> [RECORDED DATA]
● ● ●

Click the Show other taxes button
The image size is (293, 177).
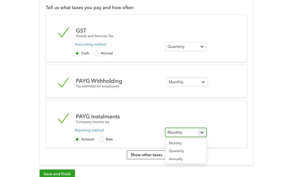146,155
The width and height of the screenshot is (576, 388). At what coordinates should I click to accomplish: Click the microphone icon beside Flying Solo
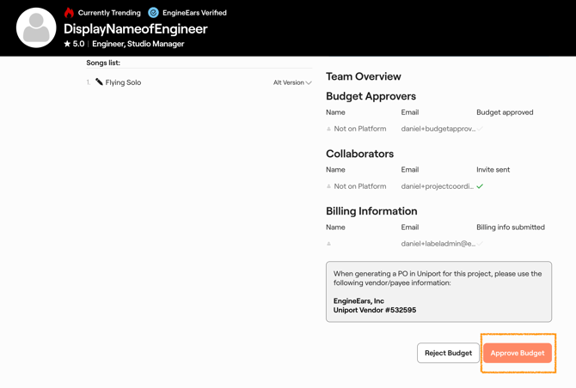[99, 82]
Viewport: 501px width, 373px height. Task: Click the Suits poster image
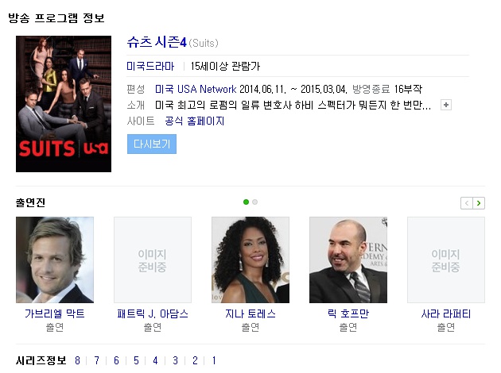64,104
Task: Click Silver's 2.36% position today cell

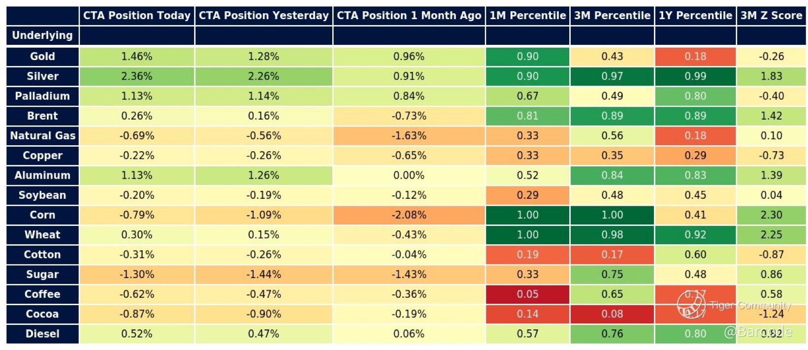Action: (137, 76)
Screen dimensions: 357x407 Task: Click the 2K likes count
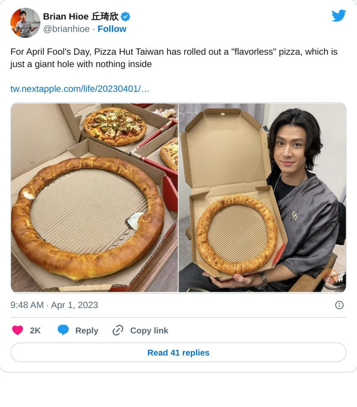[35, 331]
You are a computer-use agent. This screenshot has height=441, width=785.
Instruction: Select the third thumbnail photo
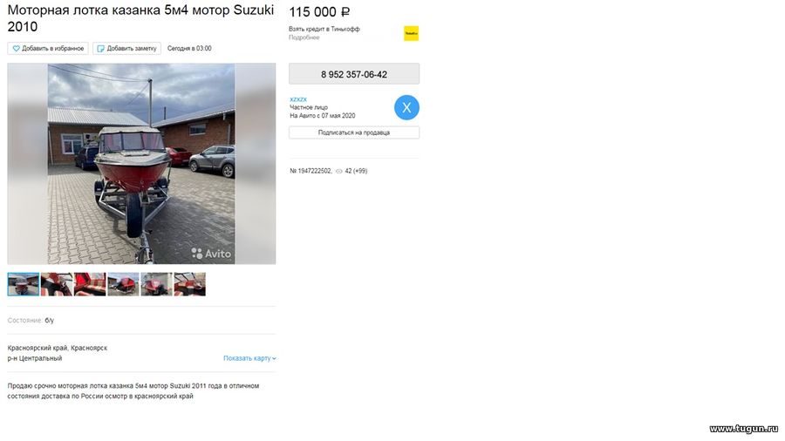pos(90,284)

● ● ●

> [EXERCISE DIRECTIONS]
Starting with the line that has "Viewport: 501px width, 373px" and ending with the last line of the records, retype every line exactly and only those lines. Do not include the pictures.

> [EXERCISE SOLUTION]
Viewport: 501px width, 373px height. Task: Click the Suits poster image
64,104
Task: Click Silver's 2.36% position today cell

Action: (137, 76)
Screen dimensions: 357x407 Task: Click the 2K likes count
[35, 331]
You are a computer-use agent. This screenshot has height=441, width=785.
Instruction: Select the third thumbnail photo
pos(90,284)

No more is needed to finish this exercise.